Source document Start Marker

The film had quite a lively start but gradually became duller, especially with all that interminable trekking through the jungle done punctuated by a substantial helping of stock footage scene at the expense of featuring more of the giant wasps committing acts of carnage and mayhem. And that all too frequent voice-over narration!!!!! AAAAHHHHH!!!!!!
WASPS FACT FILE
By Trounce - Own work, CC BY 3.0, https://commons.wikimedia.org/w/index.php?curid=1999896
- Nearly every pest insect is preyed upon by a wasp species, either for food or as a host for its parasitic larvae.
- Wasps also consume dead insects and eat flies around the garden.
Dangers
- Wasps can present a threat to those who are allergic to their sting. Their sting causes anaphylactic shock which can be fatal.
- The venom in wasps contains a pheromone that causes other wasps to become more aggressive which can pose a problem if we try not to swat them near their nest or other wasps.
Stingers
- Unlike bees, wasps can sting repeatedly.
- Only females have stingers, which are modified egg-laying organs.
Habitat & Organization
- Wasps live everywhere except Antarctica
- They live in colonies forming self-contained communities with each following a caste order of queens, males and workers.
- A colony can grow to 50,000 wasps in one summer.
Life-cycle & Habits
- A male wasp is called a Drone whose function is to mate with the Queen. After they have fulfilled this function, they die soon afterwards.
By Alvesgaspar - Own work, CC BY-SA 3.0, https://commons.wikimedia.org/w/index.php?curid=2659081
- Wasps feed their young meat such as insect larvae.
- The only wasps that survive the winter are young fertilised queens as the cold weather kills the males, workers and foundation queen.
- The new queens emerge in the spring to build new nests. Initially the queen lays up to a dozen eggs and when they hatch into larvae she feeds them until they become workers.
- The workers forage for food, feed the new larvae and defend the nest.
- In late summer, the colony produces males and new queens. They then fly away to mate and the queens find a place to hibernate.
- Wasps make nests from paper by chewing up strips of bark and spitting it out again to form a rough paper.
- Some wasps make nests in basements, sheds or dark, cool places.
- In Australia and elsewhere there is some concern about European wasps and their aggression. People are warned to be careful about drinking from soft drink cans and at picnics when wasps are around.

Source document End Marker

→ Requirement
Repeat, without changes, the part of the wasp text that opens with the words containing "- A colony can" and closes with "place to hibernate.".

Data shown Start Marker

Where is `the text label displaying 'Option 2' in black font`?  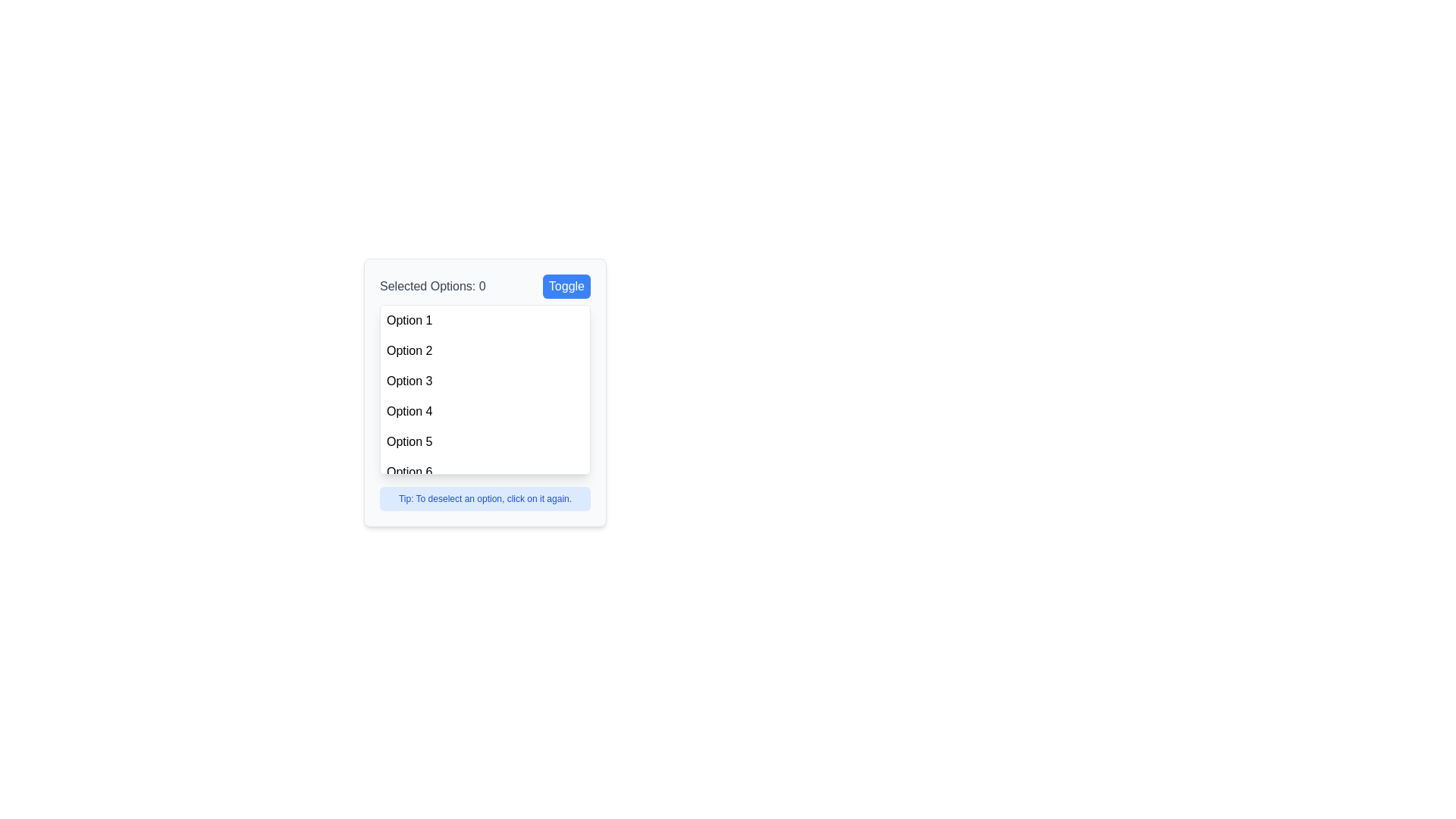 the text label displaying 'Option 2' in black font is located at coordinates (410, 350).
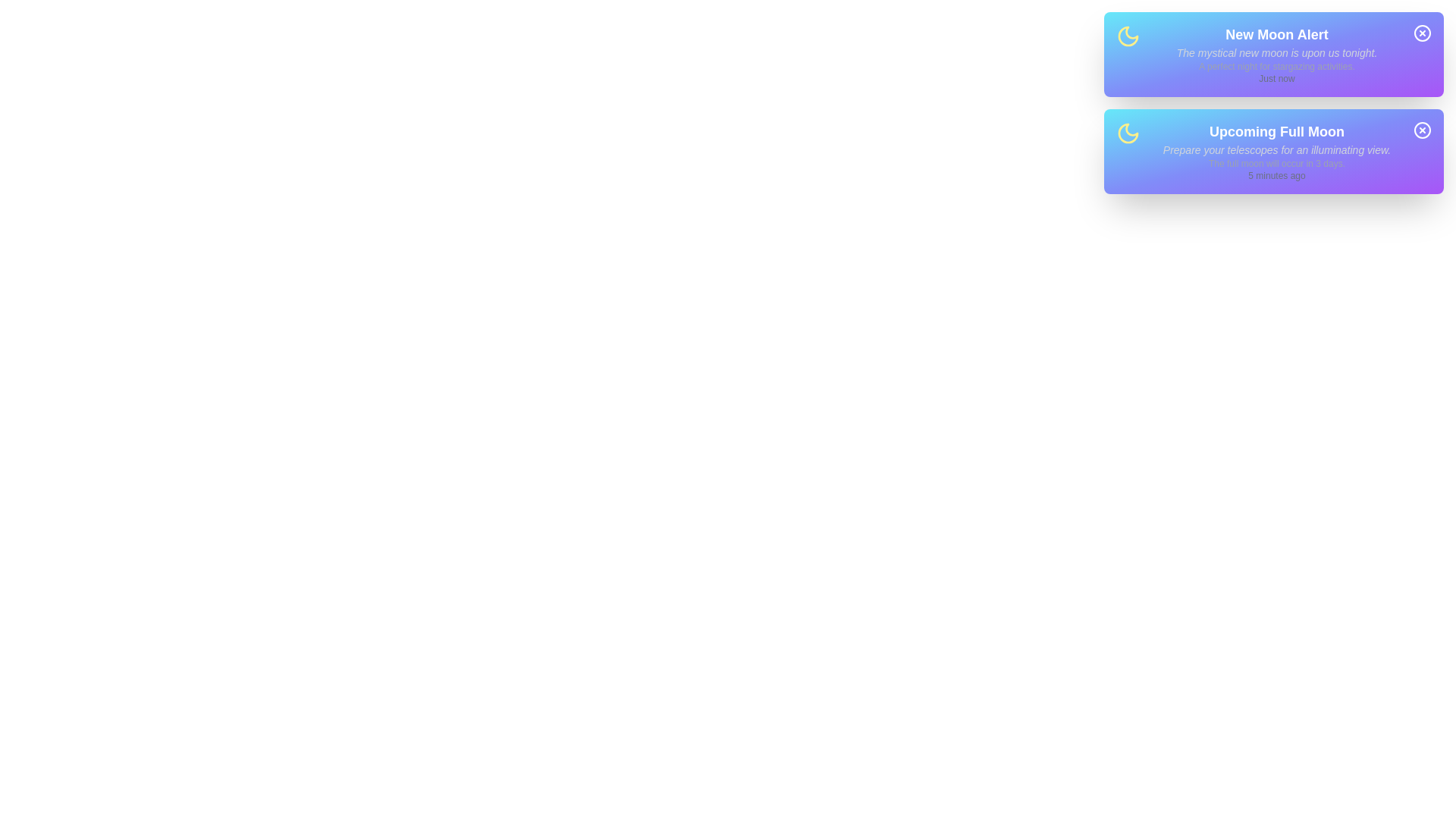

Data shown End Marker

→ Task response
- A colony can grow to 50,000 wasps in one summer.
Life-cycle & Habits
- A male wasp is called a Drone whose function is to mate with the Queen. After they have fulfilled this function, they die soon afterwards.
By Alvesgaspar - Own work, CC BY-SA 3.0, https://commons.wikimedia.org/w/index.php?curid=2659081
- Wasps feed their young meat such as insect larvae.
- The only wasps that survive the winter are young fertilised queens as the cold weather kills the males, workers and foundation queen.
- The new queens emerge in the spring to build new nests. Initially the queen lays up to a dozen eggs and when they hatch into larvae she feeds them until they become workers.
- The workers forage for food, feed the new larvae and defend the nest.
- In late summer, the colony produces males and new queens. They then fly away to mate and the queens find a place to hibernate.